The Register article also noted that “ITAM Forum founder Martin Thompson, a long-time software license campaigner who helped organize the survey, added, ‘I hear anecdotally that software publishers are stepping up recruitment into their licence management and audit teams for 2021. As the repercussions of the pandemic slowly filter through the economy and therefore to publisher sales numbers and share price, everyone should anticipate more desperate behaviour from certain publishers.’”
Though harder to quantify, we have observed over the last year that Oracle is increasingly reluctant (if not entirely opposed) to making modest concessions that it has historically granted without notable resistance. For example, most Oracle audit provisions contain a covenant that an Oracle audit “shall not unreasonably interfere with Your normal business operations.”
In the past, a licensee that received an audit notice could reasonably expect to postpone audit proceedings for a month or two based on a good faith assertion that the scheduled timing of the audit improperly “interfered with normal business operations” (e.g., a change in IT environment, quarter-end financials).
But over the last several months, we have seen Oracle bristle at such requests and insist that the audit rigidly go forward pursuant to Oracle’s unilaterally proposed schedule.
Further, the typical Oracle audit provision contains a licensee covenant to “remedy (which may include, without limitation, the payment of any fees for additional licenses for Programs)” any “non-compliance within 30 days of written notification.” Historically, this purported 30-day window came and went with little-to-no fanfare. In fact, in our estimation, any adherence to a built-in countdown was antithetical to Oracle’s “shock and awe” tactic of strategically inflating license shortfalls that were painstakingly whittled down through months of negotiations. In recent months, however, we have begun to see Oracle emphasize the 30-day window in order to bring pressure for quick resolution.
As should be a surprise to no one, Oracle was rated by the IT asset managers who participated in the ITAM survey as the second least helpful software company. According to ITAM, “Oracle is at number two, falling from number one back in 2016. I think they will be quite disappointed to be at number two, because Oracle’s business model is founded on hostility.”
While running into hostility in the course of an Oracle audit is nothing new, an increasingly myopic focus on short term gain is a bit of a shift. Regarding the least helpful software publishers, ITAM said they are “focussed on short term revenue and don’t care about the customer relationship. They are motivated to squeeze a bit of revenue out of you at any cost so they can hit their number.”
It should be noted that the above examples stress quick resolution of an audit, which itself represents a measurable change from the strategic long game that most Oracle licensees have grown accustomed to. And it has been our distinct impression that Oracle has been willing to expeditiously put together audit resolution packages that require less in the way of out-of-pocket payments than comparable situations in the past.

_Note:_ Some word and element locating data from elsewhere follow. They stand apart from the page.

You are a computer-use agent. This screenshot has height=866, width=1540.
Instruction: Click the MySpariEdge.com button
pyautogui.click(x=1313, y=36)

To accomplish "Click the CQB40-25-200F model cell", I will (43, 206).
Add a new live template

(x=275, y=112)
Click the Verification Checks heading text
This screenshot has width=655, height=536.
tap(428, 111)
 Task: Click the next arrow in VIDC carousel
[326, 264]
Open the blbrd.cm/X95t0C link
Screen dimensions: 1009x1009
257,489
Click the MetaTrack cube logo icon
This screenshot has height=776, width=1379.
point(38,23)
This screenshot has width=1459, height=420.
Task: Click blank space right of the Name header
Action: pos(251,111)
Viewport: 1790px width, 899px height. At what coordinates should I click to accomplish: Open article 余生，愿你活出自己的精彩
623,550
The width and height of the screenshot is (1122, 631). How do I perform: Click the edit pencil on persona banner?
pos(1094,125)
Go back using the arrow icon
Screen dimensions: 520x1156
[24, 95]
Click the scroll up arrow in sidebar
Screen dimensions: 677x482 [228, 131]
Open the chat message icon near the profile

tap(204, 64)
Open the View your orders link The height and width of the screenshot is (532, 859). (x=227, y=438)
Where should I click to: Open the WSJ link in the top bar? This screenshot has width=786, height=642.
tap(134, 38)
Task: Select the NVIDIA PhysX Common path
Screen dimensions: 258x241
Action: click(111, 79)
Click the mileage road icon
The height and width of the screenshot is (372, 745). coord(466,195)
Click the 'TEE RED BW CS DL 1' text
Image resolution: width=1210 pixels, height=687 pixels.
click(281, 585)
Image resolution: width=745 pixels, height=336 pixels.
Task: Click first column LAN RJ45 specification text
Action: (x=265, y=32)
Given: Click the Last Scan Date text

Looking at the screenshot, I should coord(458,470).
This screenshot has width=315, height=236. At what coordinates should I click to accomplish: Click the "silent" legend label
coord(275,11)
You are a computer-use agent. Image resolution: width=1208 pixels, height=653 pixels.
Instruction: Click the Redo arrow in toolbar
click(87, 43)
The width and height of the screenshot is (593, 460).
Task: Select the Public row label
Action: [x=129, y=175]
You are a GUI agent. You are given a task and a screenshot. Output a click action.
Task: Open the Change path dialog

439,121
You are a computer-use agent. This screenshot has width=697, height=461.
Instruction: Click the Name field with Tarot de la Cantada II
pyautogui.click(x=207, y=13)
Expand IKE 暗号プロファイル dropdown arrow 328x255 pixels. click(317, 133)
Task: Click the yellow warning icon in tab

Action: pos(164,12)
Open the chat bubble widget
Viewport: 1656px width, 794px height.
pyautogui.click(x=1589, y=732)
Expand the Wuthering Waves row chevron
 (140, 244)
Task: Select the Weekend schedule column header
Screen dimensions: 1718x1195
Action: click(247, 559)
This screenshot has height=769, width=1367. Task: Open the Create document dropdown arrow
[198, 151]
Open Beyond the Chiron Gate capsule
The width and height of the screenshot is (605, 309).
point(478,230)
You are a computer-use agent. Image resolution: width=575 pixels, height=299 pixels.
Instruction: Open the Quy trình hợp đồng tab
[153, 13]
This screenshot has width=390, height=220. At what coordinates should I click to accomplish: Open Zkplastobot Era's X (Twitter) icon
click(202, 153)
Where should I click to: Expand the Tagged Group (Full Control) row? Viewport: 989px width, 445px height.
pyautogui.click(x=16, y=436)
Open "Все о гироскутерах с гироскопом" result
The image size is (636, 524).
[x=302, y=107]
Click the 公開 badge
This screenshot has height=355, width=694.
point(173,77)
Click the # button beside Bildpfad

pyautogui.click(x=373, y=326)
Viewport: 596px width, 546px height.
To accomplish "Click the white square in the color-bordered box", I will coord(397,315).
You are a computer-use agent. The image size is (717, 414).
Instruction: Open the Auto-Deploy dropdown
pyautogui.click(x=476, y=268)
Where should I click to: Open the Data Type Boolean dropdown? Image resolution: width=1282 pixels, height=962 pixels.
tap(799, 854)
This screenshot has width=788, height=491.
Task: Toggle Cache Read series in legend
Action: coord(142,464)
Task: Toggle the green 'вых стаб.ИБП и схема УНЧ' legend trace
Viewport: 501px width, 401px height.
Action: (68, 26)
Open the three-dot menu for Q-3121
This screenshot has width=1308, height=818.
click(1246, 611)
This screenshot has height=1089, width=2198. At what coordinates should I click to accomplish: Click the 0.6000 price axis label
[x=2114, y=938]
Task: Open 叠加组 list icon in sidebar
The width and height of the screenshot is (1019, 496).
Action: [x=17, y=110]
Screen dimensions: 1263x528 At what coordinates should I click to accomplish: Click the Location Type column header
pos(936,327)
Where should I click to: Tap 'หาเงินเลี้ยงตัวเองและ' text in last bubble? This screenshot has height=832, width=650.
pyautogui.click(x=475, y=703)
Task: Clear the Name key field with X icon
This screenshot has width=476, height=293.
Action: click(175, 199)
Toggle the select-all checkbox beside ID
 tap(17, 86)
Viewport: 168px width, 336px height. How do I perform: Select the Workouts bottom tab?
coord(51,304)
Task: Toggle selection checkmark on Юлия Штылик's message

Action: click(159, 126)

Once again, our findings match certain findings of ITAM. Respondents to ITAM’s survey reported that “a little bit of revenue” was enough for some vendors that are simply looking to “put something on the books.” One survey respondent was quoted as saying, “They are more desperate vendors, happy to accept any kind of commercial product proposal, as long as some form of revenue is achieved.”
Our takeaway and recommendations are relatively straightforward. While Oracle audits were never entirely routinized, the licensee could count on certain elements being largely predictable. However, over the last year, it has become clear that the rules are changing and, while much of the audit process remains familiar, fewer and fewer elements are entirely predictable.
This emerging mixture of the familiar and the unpredictable is all the more reason for the Oracle licensee to have an experienced guide through the audit process.